*ЗАДАНИЕ:*
Пожалуйста, продолжите приведенный ниже текст о Дитрих, ее почте и домах моды с того места, на котором он заканчивается.

*ИСТОЧНИК:*
Отношение матери к почте в целом было довольно необычным. Когда дома был отец, работа по открыванию и сортировке писем поручалась ему, а когда его не было – мне. Счета складывались в коричневую папку-гармошку, приглашения – слева от бювара, рабочие письма – вместе с прочим рабочим материалом в центре, личные – справа. Телеграммы, конечно, вскрывались, разворачивались и передавались ей немедленно. Письма от поклонников обычно пересылались ей через студию. Те, которые каким-то образом пробивались к ней непосредственно, выбрасывали, не открывая. Дитрих никогда не заботилась о почте поклонников, пока ей не стукнуло далеко за семьдесят, когда она стала нуждаться в этих постоянных доказательствах верности, чтобы вновь увериться в себе, и тогда она пересылала их мне, чтобы и я знала наверняка, насколько всеобъемлюща любовь к ней незнакомых людей. В отношении писем матери не свойственно было чувство конфиденциальности. И это в человеке, для которого в целом конфиденциальность, защита частной жизни была очень важна, – ошеломительный парадокс! Сначала, в детстве, я думала, что она доверяет только отцу и мне, потом поняла, что она давала читать интимные письма кому угодно.
Позже все попытки защитить ее от шантажа превращались в непреходящий кошмар. Если кто-нибудь пытался предостеречь ее от этой беспечной привычки, на него обычно бросался холодный взгляд и ему говорилось:
– Просто смешно! Никто бы не осмелился! К тому же слуги не умеют читать! Если бы они умели, им не пришлось бы быть слугами!
Из всех своих личных писем она хранила и держала под замком только письма от самых знаменитых людей, и то скорее как спортивные трофеи, нежели как память о человеческих отношениях. Наверное, именно поэтому отец сохранял всю ее макулатуру, в то время как Дитрих хранила письма Хемингуэя и Кокто. Моя мать, находясь в процессе причисления к сонму бессмертных, инстинктивно знала, с какой стаей редких птиц ей нужно летать.
Из выдающихся домов моды и от великих кутюрье приходили изысканные тисненые приглашения на показы осенних и зимних коллекций. Их доставляли молодые курьеры, выглядевшие как перекроенные версии мальчиков на побегушках от Филипа Морриса, или же аккуратно одетые и вычищенные подмастерья, которые на время сняли свои наперстки лишь для того, чтобы пробежаться до Версаля и передать Мадам приветствие своего хозяина. Дитрих была крайне избирательна – она знала, какой дизайнер подходит для ее имиджа, а какой нет. Поэтому мы ходили смотреть только коллекции Пату, Ланвен, Молине и мадам Аликс Гре. Но не Шанель. Мать называла ее «маленькой женщиной в черном костюме»; вплоть до пятидесятых годов никогда не носила ее одежду и не подозревала, насколько сильным было влияние Дитрих на этого великого дизайнера; вплоть до того, что она изобрела свои знаменитые бежевые туфли с черным мыском, вдохновившись костюмом с петушиными перьями в «Шанхайском экспрессе»!

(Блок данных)
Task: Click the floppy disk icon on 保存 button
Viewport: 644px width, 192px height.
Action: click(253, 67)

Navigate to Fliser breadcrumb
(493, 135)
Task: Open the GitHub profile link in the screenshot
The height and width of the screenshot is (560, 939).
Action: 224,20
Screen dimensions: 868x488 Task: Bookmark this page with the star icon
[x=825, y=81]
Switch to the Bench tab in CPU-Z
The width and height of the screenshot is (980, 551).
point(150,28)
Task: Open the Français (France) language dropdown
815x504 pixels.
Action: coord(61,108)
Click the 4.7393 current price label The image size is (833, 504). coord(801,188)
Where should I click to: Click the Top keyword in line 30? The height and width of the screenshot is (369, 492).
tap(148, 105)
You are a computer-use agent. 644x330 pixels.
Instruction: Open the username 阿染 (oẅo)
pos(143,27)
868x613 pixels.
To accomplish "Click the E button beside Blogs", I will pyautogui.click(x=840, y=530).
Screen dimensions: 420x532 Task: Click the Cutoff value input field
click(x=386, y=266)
...
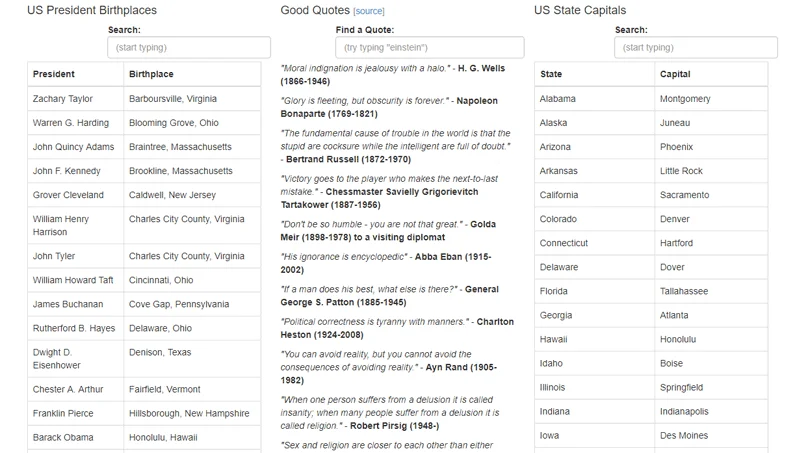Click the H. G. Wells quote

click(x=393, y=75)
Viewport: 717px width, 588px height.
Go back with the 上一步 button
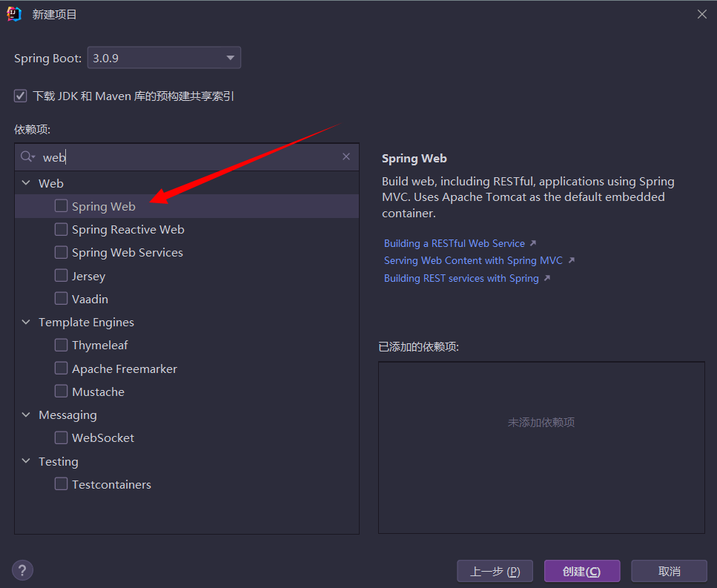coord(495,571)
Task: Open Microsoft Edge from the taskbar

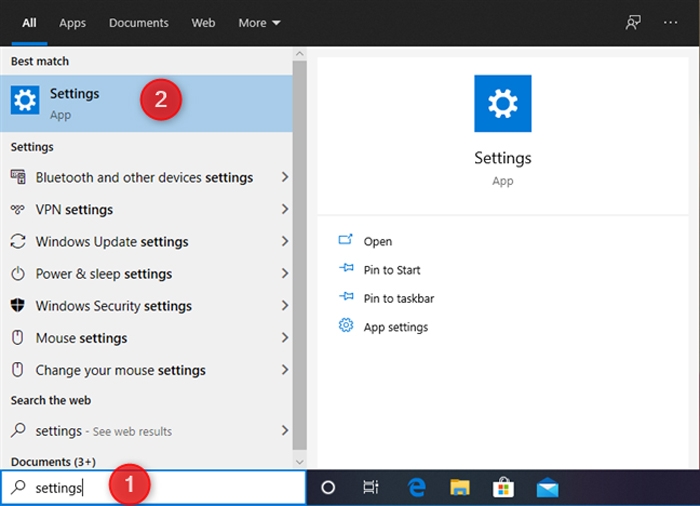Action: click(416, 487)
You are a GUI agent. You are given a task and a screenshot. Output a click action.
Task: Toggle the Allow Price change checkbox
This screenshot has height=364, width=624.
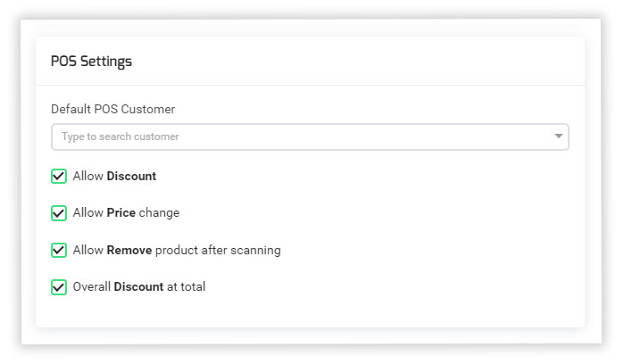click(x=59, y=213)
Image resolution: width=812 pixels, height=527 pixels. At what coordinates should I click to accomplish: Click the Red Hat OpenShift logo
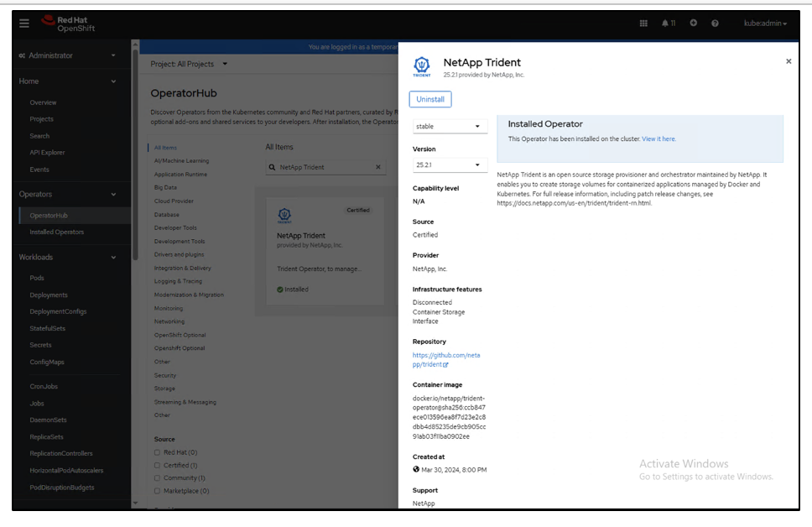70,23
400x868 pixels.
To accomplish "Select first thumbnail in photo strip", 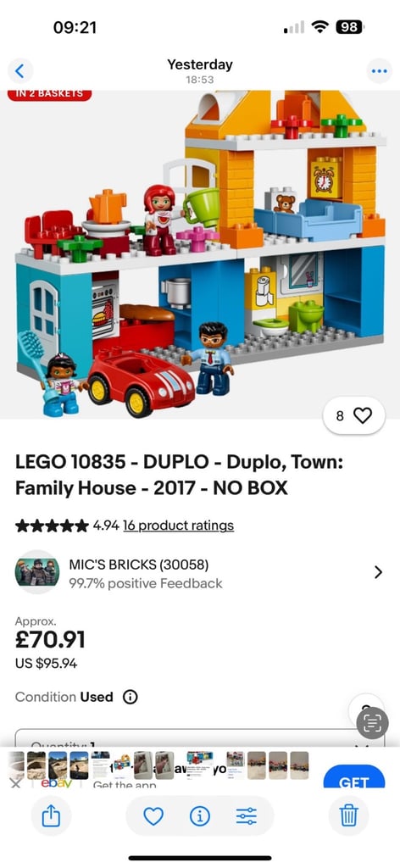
---
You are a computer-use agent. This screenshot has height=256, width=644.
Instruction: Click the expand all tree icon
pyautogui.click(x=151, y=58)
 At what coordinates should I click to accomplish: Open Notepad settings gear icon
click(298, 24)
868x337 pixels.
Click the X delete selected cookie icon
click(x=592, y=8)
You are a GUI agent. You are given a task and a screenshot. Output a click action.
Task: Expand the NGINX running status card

*ОТВЕТ:*
Мы вчетвером, а также сверхвыдрессированная Зибером собака врывались в очередное священное учреждение, выбранное нами в тот день для осмотра осенней коллекции. Нас приветствовала directrice, «страж у врат» и буфер для творческого гения, неизменная фигура с внушительным авторитетом. Эти леди были генералами в армии специалистов, сержанты-инструкторы и для роскошных модниц, и для закройщиц. Управляющая Магазином, Мать-Настоятельница, Доверенное Лицо, Наперсница, Верный Друг Короны и, что почти так же хорошо, Очень Богатых Людей – и все это в одном лице, вот такие они были. Их беспокоило все, начиная от менструальных спазмов главной мастерицы по бисероплетению и кончая задержкой поставок шелковой кисеи из Италии. Эти избранные дамы стали бы находкой для любого правительства. Помимо административных способностей у них были и другие общие черты: все они носили горделивые жемчуга и у всех были многочисленные порученцы, высылаемые навстречу простым смертным.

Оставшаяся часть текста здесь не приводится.